Copy, word for word, the lines of the listing below from the line with "Open the layer blend mode dropdown" up to and including the line with "The width and". Drop the pictures.

§ **Given records**
——————
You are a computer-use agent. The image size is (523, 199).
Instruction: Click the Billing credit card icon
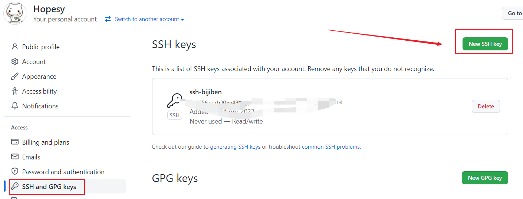pos(15,142)
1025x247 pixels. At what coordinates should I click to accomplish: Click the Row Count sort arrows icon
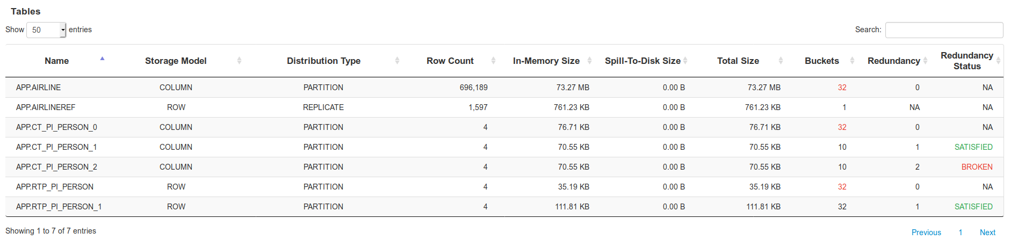[x=493, y=61]
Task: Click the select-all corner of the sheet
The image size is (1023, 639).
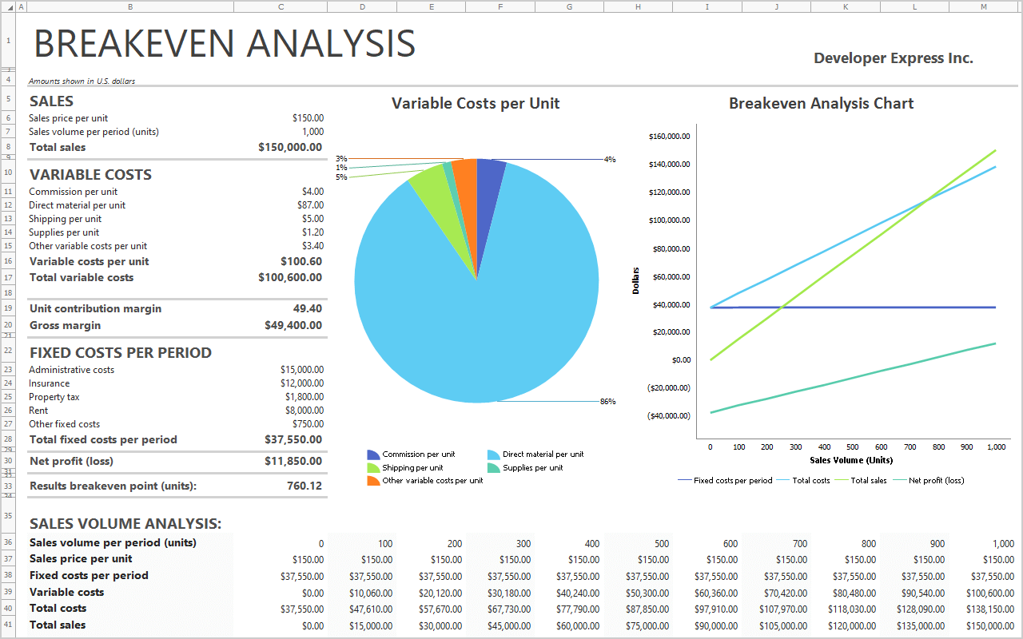Action: coord(8,6)
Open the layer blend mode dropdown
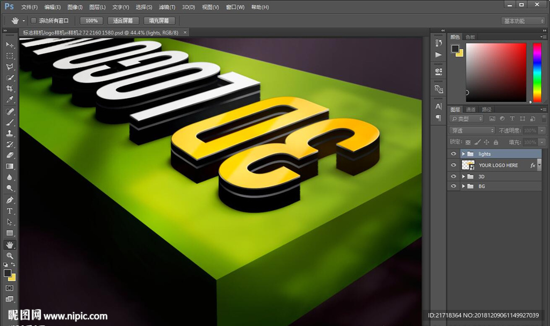550x326 pixels. (472, 131)
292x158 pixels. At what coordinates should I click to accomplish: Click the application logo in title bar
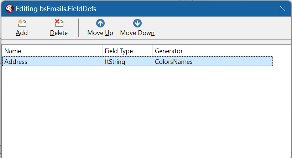(x=10, y=9)
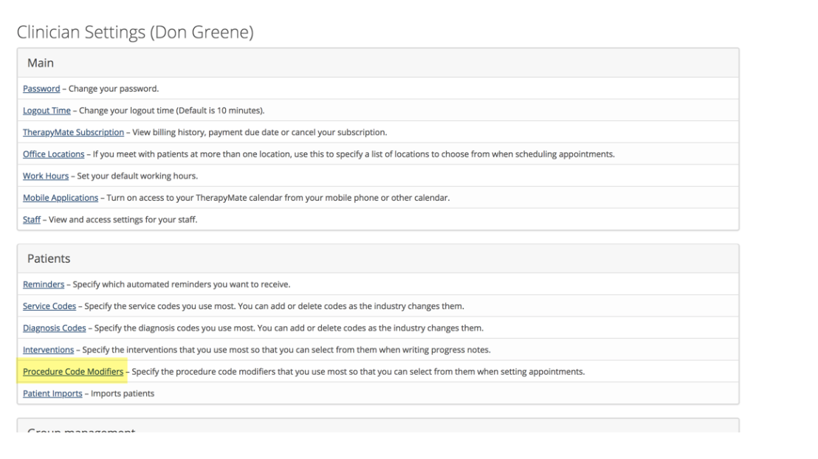Open the Service Codes link

49,306
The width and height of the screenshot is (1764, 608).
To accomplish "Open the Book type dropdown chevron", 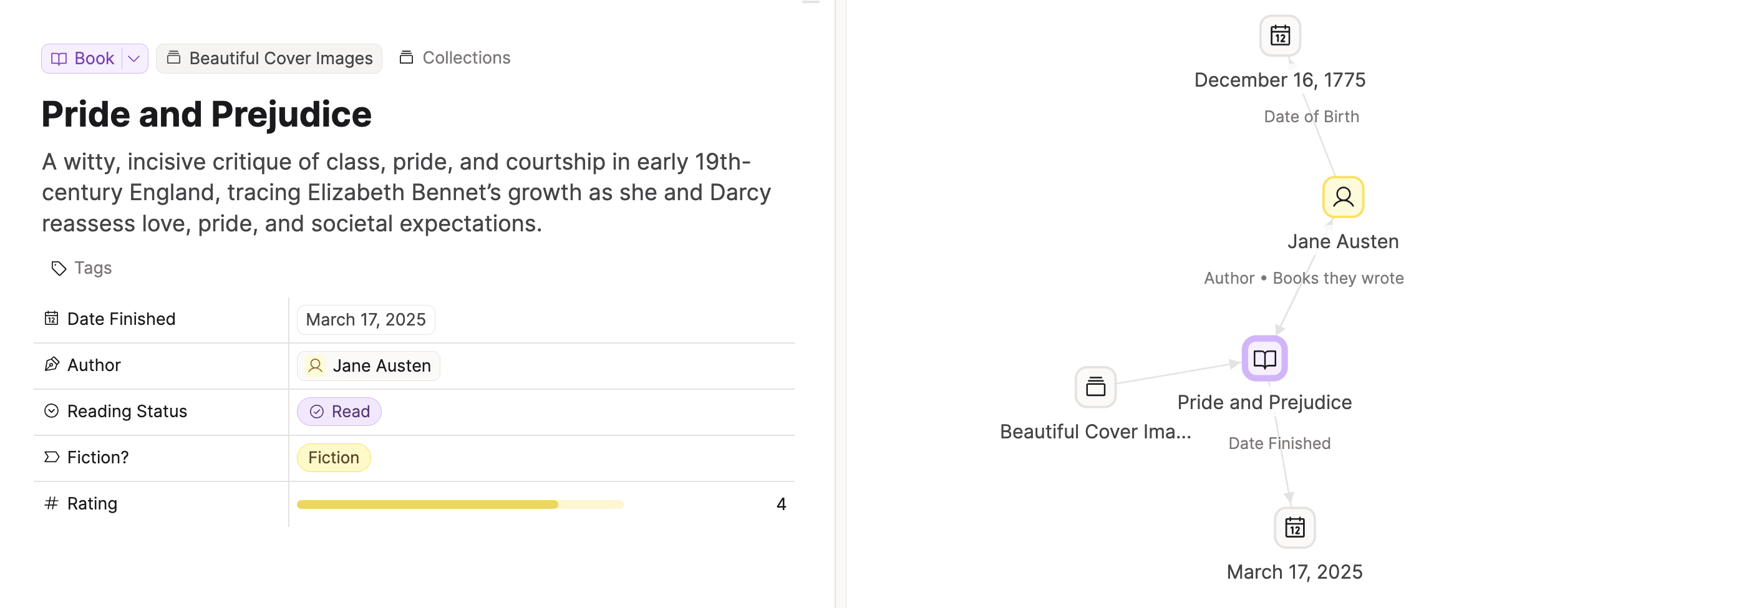I will [134, 59].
——————
§ **Result**
Open the layer blend mode dropdown
550x326 pixels. (472, 131)
292x158 pixels. At what coordinates should I click to accomplish: Click the application logo in title bar
(x=10, y=9)
Open the Service Codes link

49,306
The width and height of the screenshot is (1764, 608).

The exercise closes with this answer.